Although there is satisfaction from the work there is also the mental load of overseeing not only the education of pupils, but increasingly their welfare, and I struggle to juggle responsibilities of family and work. I regularly think about packing it in for something that does not take up so much headspace. Being a teacher is how I have defined myself for 20 years. How could I square it with myself, if I had to describe myself with a non-professional job? I can’t imagine saying “I stack shelves” or “I work in doggy daycare.” When I try to discuss it with my dad, he says he would be “disappointed because I like telling people you are a teacher”.
I know I have asked my own children about what they would like to do when they are grown up and maybe I’ve unintentionally shown more approval when they lean towards something professional, but I now realise that all I want is for them to be happy. So, how do I find the courage to just be me, without a label? And how do I instil this into my daughters?
Philippa’s answer So, if I understand the question, the problem is not who you are with yourself – you’d be happy working as a dog walker or stacking shelves – it is how you identify yourself to others and the weighty problem of your dad’s supply of small talk.
I’m imagining you working at the supermarket, taking on colleagues’ problems. Or at doggy daycare worrying about a dog’s fleas that his owners don’t seem interested in. I can guess, in other words, you will be taking your work home, whatever it was, because you care, it’s what you’re like. I’m guessing you have a capacity to take on problems – probably quite efficiently – and that if you empty your head of some of them, you’d find others to fill up that headspace. We get into these habits that take awareness and willpower to shift.
Now, you could stay in a profession that does afford you satisfaction, but learn how to be boundaried with yourself so you bring less of the headspace aspects of it home. But perhaps you are more fed up with it than that, and the only thing stopping you leaving is what other people might think.
Small talk is big talk in disguise. It’s asking: Are you friendly?
You say you can’t leave your job because your dad’s small talk would run dry. That is the best non-reason I’ve ever heard (and I’ve heard a lot). Thinking about you chatting with your dad about the possibility of changing jobs is making me smile. I think this is probably because, whatever your mental load, you also have a sense of fun.
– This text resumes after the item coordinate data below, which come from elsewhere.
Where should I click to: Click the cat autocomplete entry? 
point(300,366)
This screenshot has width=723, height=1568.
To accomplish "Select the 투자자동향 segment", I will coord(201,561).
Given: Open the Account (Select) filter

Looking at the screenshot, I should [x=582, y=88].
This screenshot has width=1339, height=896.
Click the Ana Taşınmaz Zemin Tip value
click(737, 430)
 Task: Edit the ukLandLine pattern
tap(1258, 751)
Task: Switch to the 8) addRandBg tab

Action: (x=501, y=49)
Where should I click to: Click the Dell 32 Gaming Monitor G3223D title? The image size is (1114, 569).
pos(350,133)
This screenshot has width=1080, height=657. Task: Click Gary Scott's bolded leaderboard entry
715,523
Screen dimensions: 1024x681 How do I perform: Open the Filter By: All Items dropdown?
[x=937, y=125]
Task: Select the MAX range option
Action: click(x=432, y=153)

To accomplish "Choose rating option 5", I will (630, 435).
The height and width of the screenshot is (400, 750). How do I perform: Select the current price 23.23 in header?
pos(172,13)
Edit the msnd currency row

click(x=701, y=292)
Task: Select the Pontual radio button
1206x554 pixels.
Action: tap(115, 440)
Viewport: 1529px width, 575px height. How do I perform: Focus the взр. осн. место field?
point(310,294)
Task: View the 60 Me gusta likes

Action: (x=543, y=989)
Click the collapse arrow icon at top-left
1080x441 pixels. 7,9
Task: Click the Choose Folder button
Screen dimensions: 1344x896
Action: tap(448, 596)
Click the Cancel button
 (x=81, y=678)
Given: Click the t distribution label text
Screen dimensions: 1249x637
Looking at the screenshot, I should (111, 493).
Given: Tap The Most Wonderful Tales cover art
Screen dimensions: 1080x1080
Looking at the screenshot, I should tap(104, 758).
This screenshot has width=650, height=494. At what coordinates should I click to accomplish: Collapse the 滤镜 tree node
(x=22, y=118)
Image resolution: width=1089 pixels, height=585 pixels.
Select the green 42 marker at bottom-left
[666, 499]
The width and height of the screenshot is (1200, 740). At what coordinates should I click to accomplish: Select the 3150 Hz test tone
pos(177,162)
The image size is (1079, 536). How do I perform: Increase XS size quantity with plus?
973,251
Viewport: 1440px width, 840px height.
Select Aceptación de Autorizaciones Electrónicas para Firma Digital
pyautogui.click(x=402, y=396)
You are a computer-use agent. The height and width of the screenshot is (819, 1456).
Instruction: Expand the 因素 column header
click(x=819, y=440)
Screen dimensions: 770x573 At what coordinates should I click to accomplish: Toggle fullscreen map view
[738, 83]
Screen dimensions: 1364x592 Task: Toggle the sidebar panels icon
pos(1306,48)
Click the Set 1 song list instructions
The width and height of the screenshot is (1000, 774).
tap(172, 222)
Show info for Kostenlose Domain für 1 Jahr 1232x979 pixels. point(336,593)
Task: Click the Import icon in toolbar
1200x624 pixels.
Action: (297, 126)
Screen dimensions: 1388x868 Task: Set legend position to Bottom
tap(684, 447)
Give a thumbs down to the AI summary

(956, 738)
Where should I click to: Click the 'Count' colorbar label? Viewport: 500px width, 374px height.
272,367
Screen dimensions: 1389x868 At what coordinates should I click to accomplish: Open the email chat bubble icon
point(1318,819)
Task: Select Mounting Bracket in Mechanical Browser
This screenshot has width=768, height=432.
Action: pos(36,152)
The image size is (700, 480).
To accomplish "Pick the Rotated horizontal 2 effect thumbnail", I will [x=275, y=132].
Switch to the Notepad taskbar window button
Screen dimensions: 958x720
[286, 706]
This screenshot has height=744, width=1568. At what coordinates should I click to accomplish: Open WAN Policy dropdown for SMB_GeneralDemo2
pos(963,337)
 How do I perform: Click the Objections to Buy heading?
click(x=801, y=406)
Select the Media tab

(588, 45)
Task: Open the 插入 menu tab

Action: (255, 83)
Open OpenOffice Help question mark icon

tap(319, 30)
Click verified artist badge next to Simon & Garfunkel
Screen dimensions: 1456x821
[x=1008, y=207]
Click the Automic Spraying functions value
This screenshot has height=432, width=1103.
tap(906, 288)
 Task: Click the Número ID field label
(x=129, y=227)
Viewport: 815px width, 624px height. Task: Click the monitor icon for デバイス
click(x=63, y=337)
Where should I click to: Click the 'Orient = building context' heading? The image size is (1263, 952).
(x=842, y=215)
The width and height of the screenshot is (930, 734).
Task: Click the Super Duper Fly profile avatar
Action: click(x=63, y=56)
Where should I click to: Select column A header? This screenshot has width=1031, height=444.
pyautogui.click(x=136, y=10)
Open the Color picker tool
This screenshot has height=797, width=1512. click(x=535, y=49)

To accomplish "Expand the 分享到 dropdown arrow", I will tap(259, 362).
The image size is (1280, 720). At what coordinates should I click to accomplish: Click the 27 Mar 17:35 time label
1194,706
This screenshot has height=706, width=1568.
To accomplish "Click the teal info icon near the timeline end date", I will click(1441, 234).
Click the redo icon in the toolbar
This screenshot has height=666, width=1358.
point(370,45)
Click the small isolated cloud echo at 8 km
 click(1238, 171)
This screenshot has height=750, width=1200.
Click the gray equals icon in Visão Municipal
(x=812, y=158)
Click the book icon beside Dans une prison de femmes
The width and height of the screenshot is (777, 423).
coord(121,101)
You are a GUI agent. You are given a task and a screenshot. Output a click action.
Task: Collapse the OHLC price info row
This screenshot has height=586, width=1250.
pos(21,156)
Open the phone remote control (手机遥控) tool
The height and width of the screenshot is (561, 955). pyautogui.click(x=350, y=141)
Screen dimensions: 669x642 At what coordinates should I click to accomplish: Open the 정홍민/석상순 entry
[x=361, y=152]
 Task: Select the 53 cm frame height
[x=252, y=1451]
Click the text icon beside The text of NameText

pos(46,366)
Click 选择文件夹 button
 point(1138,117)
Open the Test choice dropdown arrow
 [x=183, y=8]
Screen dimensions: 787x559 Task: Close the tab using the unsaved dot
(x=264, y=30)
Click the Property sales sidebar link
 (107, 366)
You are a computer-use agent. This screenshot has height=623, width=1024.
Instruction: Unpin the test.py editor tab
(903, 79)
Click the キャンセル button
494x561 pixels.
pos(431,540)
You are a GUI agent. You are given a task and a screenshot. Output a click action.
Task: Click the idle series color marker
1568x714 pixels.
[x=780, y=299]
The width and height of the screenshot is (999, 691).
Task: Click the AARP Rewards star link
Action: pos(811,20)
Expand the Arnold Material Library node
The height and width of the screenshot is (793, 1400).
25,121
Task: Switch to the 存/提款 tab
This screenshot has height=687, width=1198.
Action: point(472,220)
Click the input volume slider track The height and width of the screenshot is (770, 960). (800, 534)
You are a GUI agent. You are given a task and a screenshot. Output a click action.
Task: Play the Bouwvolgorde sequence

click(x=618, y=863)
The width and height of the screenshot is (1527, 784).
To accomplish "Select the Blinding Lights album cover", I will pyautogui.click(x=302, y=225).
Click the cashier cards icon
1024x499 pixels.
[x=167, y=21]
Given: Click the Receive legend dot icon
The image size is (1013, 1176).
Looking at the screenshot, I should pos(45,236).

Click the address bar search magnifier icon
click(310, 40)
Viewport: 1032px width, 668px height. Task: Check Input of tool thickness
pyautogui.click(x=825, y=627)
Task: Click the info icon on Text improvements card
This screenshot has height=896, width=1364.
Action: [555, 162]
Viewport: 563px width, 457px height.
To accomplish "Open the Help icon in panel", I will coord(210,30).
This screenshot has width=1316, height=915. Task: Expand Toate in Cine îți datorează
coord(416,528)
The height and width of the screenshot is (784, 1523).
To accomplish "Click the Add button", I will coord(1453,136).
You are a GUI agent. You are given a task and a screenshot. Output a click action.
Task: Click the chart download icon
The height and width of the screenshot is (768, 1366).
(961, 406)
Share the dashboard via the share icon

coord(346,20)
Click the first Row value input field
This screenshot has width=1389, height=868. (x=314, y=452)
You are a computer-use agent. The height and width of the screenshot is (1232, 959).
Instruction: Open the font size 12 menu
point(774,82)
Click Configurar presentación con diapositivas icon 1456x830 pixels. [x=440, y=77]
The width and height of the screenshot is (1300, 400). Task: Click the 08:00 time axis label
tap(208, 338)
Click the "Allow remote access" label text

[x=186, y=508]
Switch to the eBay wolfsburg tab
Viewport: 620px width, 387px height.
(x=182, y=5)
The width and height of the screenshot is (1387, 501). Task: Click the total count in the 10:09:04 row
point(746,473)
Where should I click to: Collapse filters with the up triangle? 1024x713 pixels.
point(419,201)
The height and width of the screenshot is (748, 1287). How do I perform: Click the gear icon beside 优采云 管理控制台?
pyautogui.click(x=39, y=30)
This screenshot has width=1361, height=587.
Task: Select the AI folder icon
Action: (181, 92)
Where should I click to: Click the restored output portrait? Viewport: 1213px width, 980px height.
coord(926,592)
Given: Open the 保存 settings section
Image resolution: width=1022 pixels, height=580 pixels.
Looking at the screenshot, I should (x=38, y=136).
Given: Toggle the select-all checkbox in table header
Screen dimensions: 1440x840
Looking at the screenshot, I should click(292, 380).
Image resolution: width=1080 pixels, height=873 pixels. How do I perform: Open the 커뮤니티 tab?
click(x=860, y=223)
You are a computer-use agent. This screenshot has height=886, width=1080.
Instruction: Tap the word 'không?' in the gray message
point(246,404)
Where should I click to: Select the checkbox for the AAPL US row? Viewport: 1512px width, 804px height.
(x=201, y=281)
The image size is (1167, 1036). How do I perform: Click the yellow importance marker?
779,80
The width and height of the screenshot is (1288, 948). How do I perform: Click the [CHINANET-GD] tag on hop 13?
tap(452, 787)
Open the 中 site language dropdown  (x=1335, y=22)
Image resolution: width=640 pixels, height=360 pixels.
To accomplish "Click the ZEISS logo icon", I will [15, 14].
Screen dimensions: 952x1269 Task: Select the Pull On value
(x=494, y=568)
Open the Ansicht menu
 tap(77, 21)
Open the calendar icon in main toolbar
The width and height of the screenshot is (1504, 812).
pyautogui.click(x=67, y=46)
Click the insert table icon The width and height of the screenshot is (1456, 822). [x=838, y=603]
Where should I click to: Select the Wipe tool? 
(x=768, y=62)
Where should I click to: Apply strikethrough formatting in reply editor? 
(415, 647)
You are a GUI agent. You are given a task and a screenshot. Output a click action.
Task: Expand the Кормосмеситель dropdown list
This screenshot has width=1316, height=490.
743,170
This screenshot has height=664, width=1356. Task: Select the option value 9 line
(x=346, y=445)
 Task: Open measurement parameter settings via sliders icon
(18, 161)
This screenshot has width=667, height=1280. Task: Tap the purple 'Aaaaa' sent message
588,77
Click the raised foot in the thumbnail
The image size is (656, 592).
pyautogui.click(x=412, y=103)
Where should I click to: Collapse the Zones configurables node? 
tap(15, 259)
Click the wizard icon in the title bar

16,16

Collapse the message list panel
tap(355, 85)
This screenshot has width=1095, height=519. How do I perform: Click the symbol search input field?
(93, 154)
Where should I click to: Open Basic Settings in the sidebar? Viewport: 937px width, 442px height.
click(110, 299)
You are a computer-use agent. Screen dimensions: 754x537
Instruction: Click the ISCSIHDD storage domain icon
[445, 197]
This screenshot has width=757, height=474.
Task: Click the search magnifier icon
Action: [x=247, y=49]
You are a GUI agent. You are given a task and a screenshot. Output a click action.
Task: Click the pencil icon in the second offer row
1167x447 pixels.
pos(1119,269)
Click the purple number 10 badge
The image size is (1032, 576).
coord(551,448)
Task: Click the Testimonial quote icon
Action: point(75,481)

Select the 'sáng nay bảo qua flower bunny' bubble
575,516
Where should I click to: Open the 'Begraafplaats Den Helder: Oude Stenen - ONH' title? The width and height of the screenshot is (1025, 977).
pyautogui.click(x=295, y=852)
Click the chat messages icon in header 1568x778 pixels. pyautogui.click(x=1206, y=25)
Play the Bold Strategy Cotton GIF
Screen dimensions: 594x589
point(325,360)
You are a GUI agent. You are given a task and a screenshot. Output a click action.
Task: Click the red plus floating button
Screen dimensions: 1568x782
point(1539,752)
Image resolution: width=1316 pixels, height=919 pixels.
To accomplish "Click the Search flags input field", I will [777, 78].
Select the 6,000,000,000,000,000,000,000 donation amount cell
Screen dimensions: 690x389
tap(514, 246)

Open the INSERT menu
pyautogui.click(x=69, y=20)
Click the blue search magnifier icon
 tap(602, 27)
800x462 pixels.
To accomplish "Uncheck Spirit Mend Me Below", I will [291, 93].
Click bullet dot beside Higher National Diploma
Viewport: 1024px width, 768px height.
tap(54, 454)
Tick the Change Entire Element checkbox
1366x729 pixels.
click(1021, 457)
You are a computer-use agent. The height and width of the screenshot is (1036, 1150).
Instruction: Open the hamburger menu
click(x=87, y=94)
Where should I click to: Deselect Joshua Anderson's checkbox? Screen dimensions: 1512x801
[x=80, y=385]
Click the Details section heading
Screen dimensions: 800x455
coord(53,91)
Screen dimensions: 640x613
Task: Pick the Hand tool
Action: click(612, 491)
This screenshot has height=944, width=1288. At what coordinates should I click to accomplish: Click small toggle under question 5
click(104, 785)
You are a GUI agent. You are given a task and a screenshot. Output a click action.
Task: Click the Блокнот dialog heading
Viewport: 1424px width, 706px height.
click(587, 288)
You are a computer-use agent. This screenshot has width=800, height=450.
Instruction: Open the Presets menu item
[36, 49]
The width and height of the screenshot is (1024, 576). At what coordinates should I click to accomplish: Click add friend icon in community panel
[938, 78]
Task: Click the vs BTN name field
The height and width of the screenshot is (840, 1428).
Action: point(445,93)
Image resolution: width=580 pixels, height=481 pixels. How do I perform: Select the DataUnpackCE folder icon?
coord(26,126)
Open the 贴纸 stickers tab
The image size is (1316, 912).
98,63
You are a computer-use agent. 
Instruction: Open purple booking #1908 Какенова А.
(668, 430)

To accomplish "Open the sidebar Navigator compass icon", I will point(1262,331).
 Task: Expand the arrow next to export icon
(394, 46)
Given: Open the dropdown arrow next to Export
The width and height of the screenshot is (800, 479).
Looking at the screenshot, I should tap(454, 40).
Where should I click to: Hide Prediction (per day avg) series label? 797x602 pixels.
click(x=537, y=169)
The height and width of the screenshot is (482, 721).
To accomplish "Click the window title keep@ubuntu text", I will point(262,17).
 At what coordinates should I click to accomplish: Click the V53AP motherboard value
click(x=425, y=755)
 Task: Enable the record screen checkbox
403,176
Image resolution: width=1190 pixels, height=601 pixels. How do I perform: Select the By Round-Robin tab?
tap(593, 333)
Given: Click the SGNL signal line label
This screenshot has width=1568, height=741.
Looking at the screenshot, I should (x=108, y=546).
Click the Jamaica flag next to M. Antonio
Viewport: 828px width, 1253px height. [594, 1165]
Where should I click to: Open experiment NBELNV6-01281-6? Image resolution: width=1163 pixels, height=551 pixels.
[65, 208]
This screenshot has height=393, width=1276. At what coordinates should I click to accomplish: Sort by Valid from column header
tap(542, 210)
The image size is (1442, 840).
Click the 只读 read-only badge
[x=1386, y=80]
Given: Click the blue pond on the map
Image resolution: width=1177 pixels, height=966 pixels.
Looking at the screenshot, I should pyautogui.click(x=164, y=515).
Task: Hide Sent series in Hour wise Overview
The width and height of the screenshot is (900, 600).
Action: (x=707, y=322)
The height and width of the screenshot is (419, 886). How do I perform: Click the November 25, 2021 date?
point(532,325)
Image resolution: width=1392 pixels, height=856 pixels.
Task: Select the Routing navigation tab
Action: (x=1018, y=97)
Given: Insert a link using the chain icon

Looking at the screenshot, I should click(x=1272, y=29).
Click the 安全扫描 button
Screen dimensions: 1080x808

In terms of how others may see you, I reckon you get invited out a lot because people want you around as you are delightful and not because you are a professional person. If you really want a less responsible job, sure give up the teaching, you’ve done your time and duty, you can have a new adventure. Your experience and work to date will not be wasted – it has made you what you are today. It can still inform your small talk.
Small talk is big talk in disguise. When we ask about the weather or what someone’s work is, what we are really saying is, “I’m friendly, are you friendly?” or “Can I get on with you?” but it’s too weird to say that, so “What do you do?” remains our stock phrase. And it’s not what we say in reply that matters – and I cannot stress this enough – but how we say it. I can imagine you at a party in a year’s time when you have given up teaching, being asked what you do and you replying something like, “I have the best job in the world. I’ve bought a jet washer and spend my days making people’s patios as good as new. It’s so satisfying, the only trouble is the work experience boy I’ve got working with me for a week is terribly unhappy as he is going through his first romantic breakup, I’m very worried about him…”
I wonder how many of us are doing responsible, professional jobs when we’d rather be, say, taking people’s dogs for walkies. Not for financial reasons, but just because we worry what new people will think when we define ourselves in social situations.
Remember small talk is the big question of “Are you friendly, can I get on with you?” and all you have to be is friendly when you reply. If you get really stuck, you can go, “You first…” If they tell you they are a teacher and are getting bogged down with all the changing rules and requirements, I’m sure you’ll be very simpatico.
And how can you teach your own children to be happy? You can’t. But if you accept them and their ideas as they are, you will be helping to instil confidence and a capacity for happiness. However, if your attitude is more: I’ll accept you only if you are working towards a recognised, respectable profession and achieve that, well, maybe that might compromise their capacity for joy and I think you suspect as much.